Source records

________________________________________

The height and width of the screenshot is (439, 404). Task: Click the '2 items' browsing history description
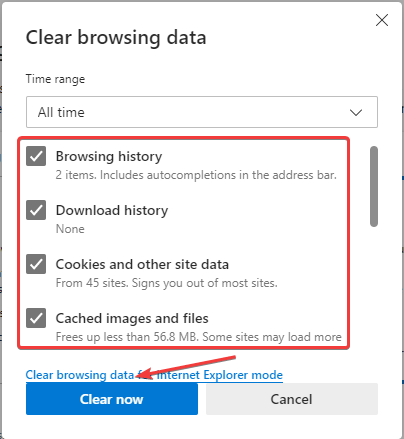(x=196, y=175)
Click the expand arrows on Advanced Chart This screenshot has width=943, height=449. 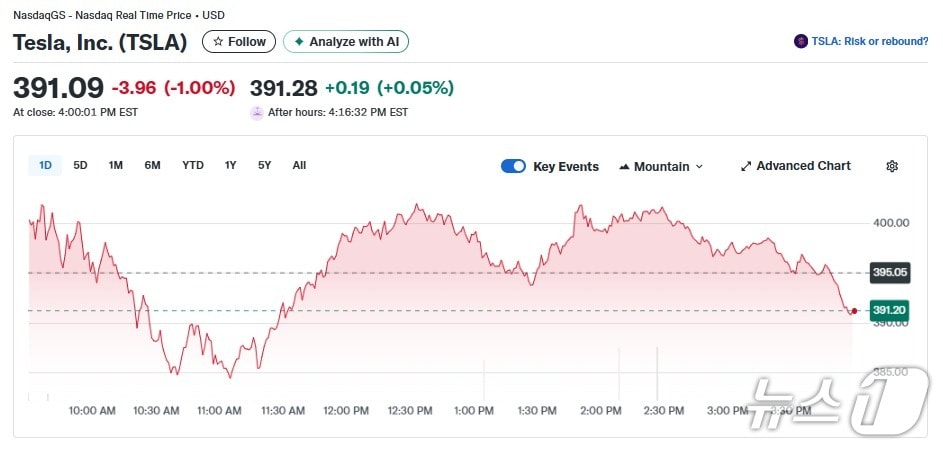[x=745, y=166]
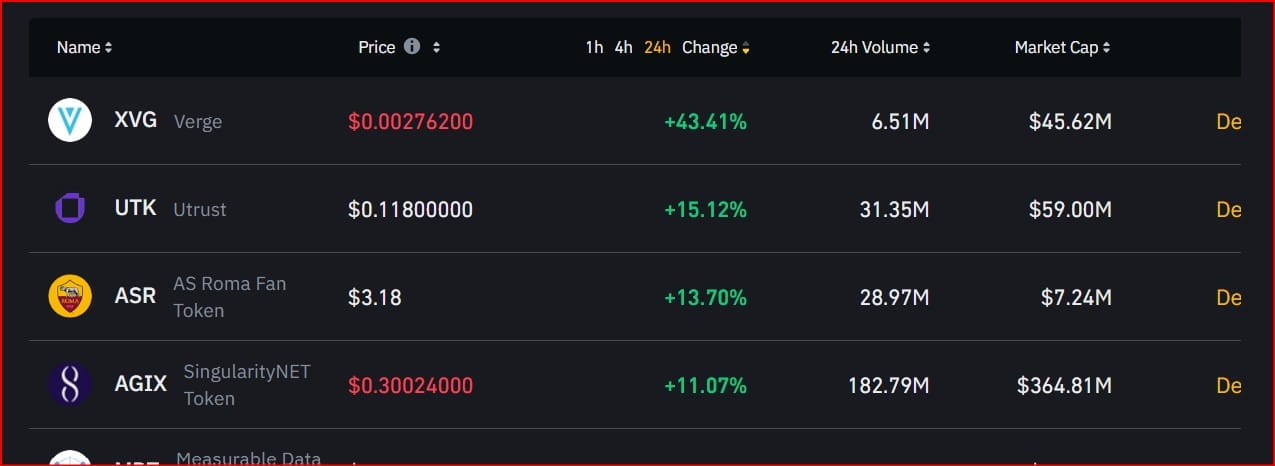Open the UTK Utrust coin row
The image size is (1275, 466).
click(136, 209)
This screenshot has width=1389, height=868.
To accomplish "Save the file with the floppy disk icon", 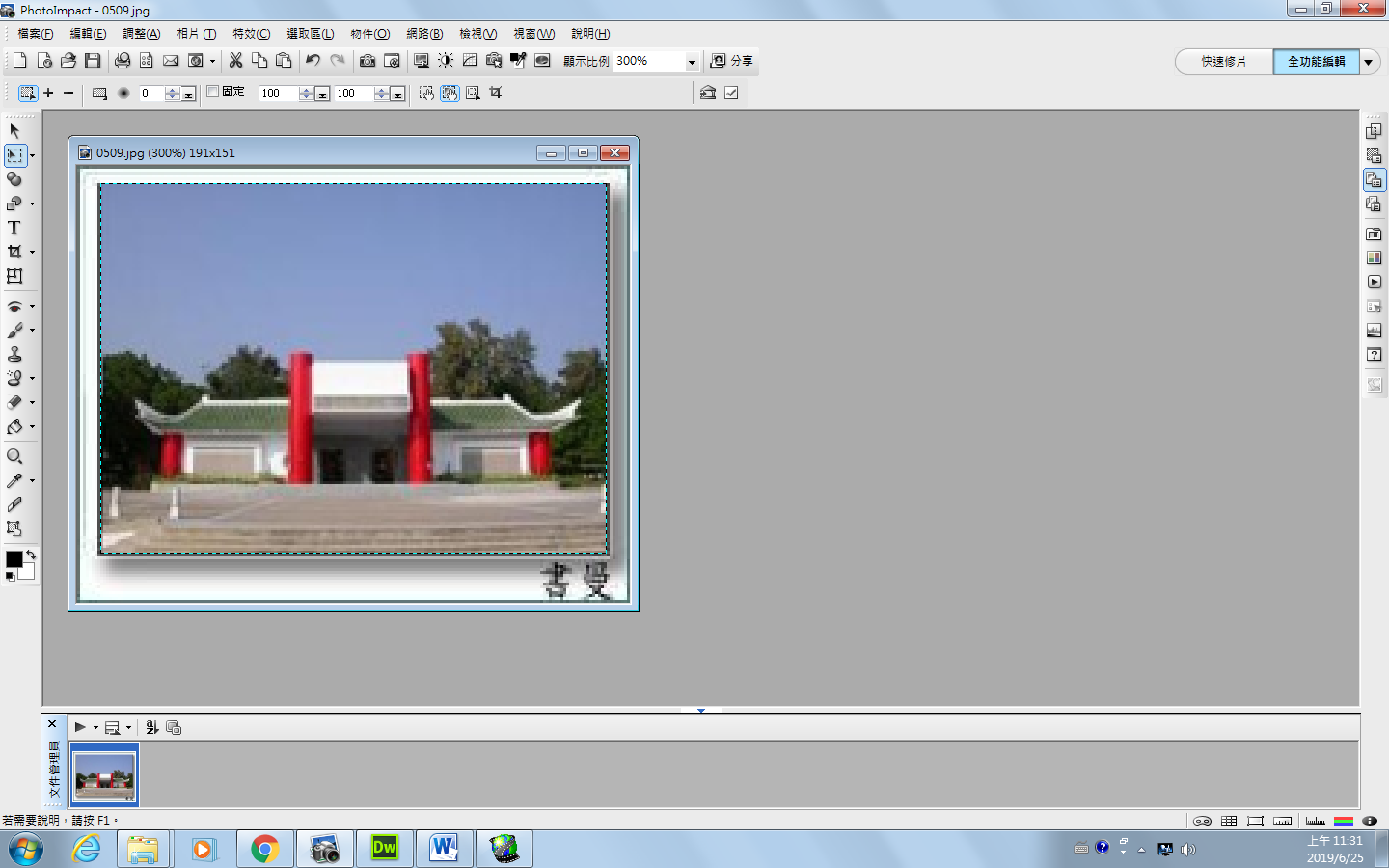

________________________________________

Requirement
Nothing but the lines from the one holding "This screenshot has width=1389, height=868." through the final line of the records above belongs in the answer, each retyped exactly; omit the pictures.

Exercise response
This screenshot has width=1389, height=868.
To accomplish "Save the file with the floppy disk icon", 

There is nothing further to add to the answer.